Abstract
Security issues related to the cloud computing are relevant to various stakeholders for an informed cloud adoption decision. Apart from data breaches, the cyber security research community is revisiting the attack space for cloud-specific solutions as these issues affect budget, resource management, and service quality. Distributed Denial of Service (DDoS) attack is one such serious attack in the cloud space. In this paper, we present developments related to DDoS attack mitigation solutions in the cloud. In particular, we present a comprehensive survey with a detailed insight into the characterization, prevention, detection, and mitigation mechanisms of these attacks. Additionally, we present a comprehensive solution taxonomy to classify DDoS attack solutions. We also provide a comprehensive discussion on important metrics to evaluate various solutions. This survey concludes that there is a strong requirement of solutions, which are designed keeping utility computing models in mind. Accurate auto-scaling decisions, multi-layer mitigation, and defense using profound resources in the cloud, are some of the key requirements of the desired solutions. In the end, we provide a definite guideline on effective solution building and detailed solution requirements to help the cyber security research community in designing defense mechanisms. To the best of our knowledge, this work is a novel attempt to identify the need of DDoS mitigation solutions involving multi-level information flow and effective resource management during the attack.
1. Introduction
Cloud computing is a strong contender to traditional IT implementations as it offers low-cost and “pay-as-you-go” based access to computing capabilities and services on demand. Governments, as well as industries, migrated their whole or most of the IT infrastructure into the cloud. Infrastructure clouds promise a large number of advantages as compared to on-premise fixed infrastructure. These advantages include on-demand resource availability, pay as you go billing, better hardware utilization, no in-house depreciation losses, and, no maintenance overhead. On the other hand, there is a large number of questions in cloud adopters mind which is discussed in literature [1,2]. Most of these questions are specifically related to data and business logic security [3]. There are many security related attacks, that are well-addressed for the traditional non-cloud IT infrastructures. Their solutions are now being applied to cloud targeted attacks. As data and business logic is located on a remote cloud server with no transparent control, most security concerns are not similar to their earlier equivalents in non-cloud infrastructures.

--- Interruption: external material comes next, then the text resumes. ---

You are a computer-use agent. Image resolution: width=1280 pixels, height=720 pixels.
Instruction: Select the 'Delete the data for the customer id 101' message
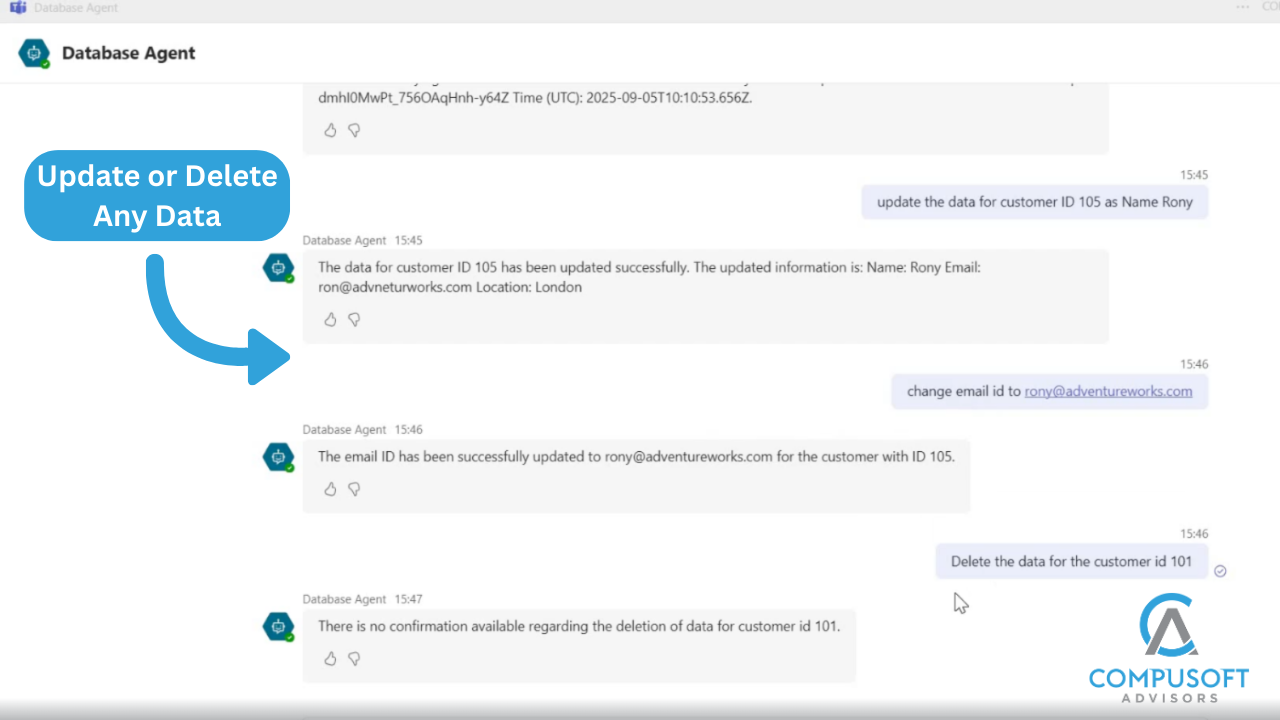1071,561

9. Summary and conclusions
This work provides a comprehensive and detailed survey about the DDoS attacks and defense mechanisms eventually available in the cloud computing environment. We have shown through the discussion that EDoS attack is a primary form of DDoS attack in the cloud. DDoS attacks have important characteristics which play an important role while considering utility computing models. This paper introduces the cloud computing features which are critical in order to understand the DDoS attack and its impact.

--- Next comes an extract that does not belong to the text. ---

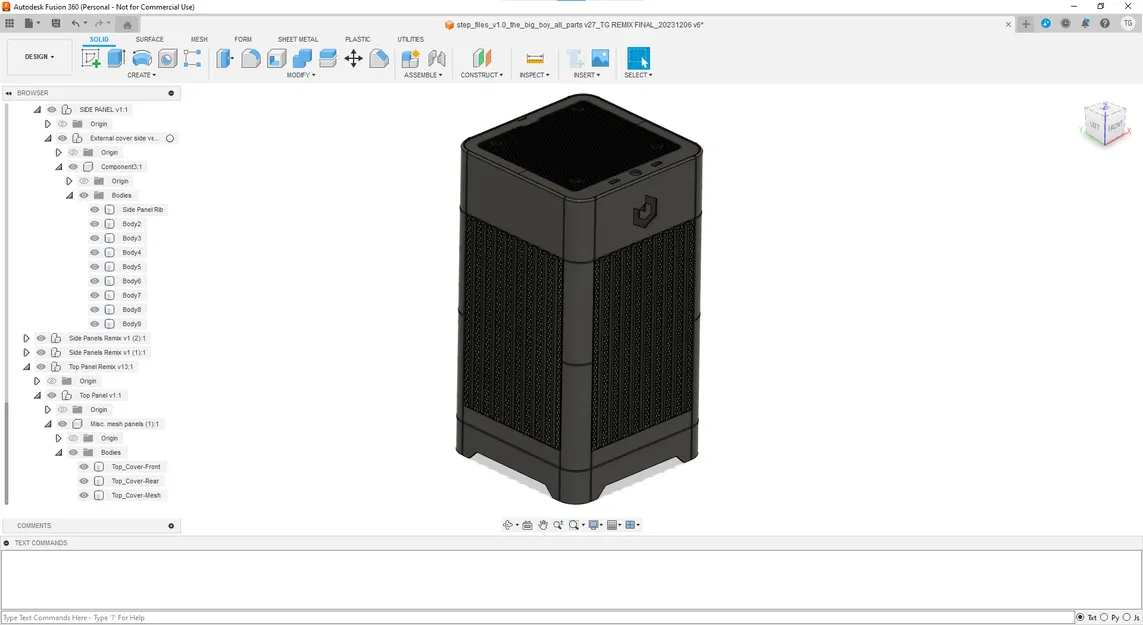
Task: Click the Orbit icon below the viewport
Action: (x=508, y=524)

We have also presented attack statistics, its impact, and characterization by various contributors. We propose a novel comprehensive taxonomy of DDoS attack defense solutions in cloud computing. We believe that this survey would help to provide a directional guidance towards requirements of DDoS defense mechanisms and a guideline towards a unified and effective solution. There are a large number of solutions which have targeted the DDoS attack from one of the three solution categories of attack prevention, detection, and mitigation. Among these solutions, there are few contributions which are targeting at cloud-specific features like resource allocation, on-demand resources, botcloud detection, and network reconfiguration using SDNs. We also provide a comprehensive list of performance metrics of these solution classes for their evaluation and comparison. We believe that this novel attempt of presenting the complete set of evaluation metrics for a variety of DDoS solutions may help in orchestrating the benchmarking of upcoming solutions.